» Exercise requirements
Would you give the records below again, exactly and completely?

» Saved data entries

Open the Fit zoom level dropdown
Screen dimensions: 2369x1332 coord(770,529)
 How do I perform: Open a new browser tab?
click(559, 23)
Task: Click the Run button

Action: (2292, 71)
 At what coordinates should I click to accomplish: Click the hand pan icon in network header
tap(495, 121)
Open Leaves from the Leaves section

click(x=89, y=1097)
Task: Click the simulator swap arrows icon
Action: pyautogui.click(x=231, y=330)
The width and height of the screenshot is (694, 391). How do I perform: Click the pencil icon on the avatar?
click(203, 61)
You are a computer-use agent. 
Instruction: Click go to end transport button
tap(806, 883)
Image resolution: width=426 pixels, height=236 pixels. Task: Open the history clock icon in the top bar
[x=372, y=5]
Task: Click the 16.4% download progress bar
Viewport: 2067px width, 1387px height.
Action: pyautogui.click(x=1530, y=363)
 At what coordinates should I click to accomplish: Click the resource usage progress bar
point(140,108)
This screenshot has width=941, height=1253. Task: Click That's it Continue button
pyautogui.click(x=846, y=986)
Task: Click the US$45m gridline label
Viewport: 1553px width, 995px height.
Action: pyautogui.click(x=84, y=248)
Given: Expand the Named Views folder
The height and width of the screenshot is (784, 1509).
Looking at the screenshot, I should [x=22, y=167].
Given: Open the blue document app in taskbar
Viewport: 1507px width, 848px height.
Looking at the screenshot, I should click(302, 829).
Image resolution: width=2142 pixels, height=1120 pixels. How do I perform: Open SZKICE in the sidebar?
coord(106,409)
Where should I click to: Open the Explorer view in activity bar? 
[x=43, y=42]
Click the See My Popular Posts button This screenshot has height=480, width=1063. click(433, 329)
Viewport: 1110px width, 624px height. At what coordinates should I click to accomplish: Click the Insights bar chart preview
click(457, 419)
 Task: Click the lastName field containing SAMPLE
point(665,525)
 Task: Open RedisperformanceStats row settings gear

» Solution to this task
Open the Fit zoom level dropdown
Screen dimensions: 2369x1332 coord(770,529)
 How do I perform: Open a new browser tab?
click(559, 23)
Task: Click the Run button

Action: (2292, 71)
 At what coordinates should I click to accomplish: Click the hand pan icon in network header
tap(495, 121)
Open Leaves from the Leaves section

click(x=89, y=1097)
Task: Click the simulator swap arrows icon
Action: pyautogui.click(x=231, y=330)
The width and height of the screenshot is (694, 391). How do I perform: Click the pencil icon on the avatar?
click(203, 61)
You are a computer-use agent. 
Instruction: Click go to end transport button
tap(806, 883)
Image resolution: width=426 pixels, height=236 pixels. Task: Open the history clock icon in the top bar
[x=372, y=5]
Task: Click the 16.4% download progress bar
Viewport: 2067px width, 1387px height.
Action: pyautogui.click(x=1530, y=363)
 At what coordinates should I click to accomplish: Click the resource usage progress bar
point(140,108)
This screenshot has width=941, height=1253. Task: Click That's it Continue button
pyautogui.click(x=846, y=986)
Task: Click the US$45m gridline label
Viewport: 1553px width, 995px height.
Action: pyautogui.click(x=84, y=248)
Given: Expand the Named Views folder
The height and width of the screenshot is (784, 1509).
Looking at the screenshot, I should [x=22, y=167].
Given: Open the blue document app in taskbar
Viewport: 1507px width, 848px height.
Looking at the screenshot, I should click(302, 829).
Image resolution: width=2142 pixels, height=1120 pixels. How do I perform: Open SZKICE in the sidebar?
coord(106,409)
Where should I click to: Open the Explorer view in activity bar? 
[x=43, y=42]
Click the See My Popular Posts button This screenshot has height=480, width=1063. click(433, 329)
Viewport: 1110px width, 624px height. At what coordinates should I click to accomplish: Click the Insights bar chart preview
click(457, 419)
 Task: Click the lastName field containing SAMPLE
point(665,525)
 Task: Open RedisperformanceStats row settings gear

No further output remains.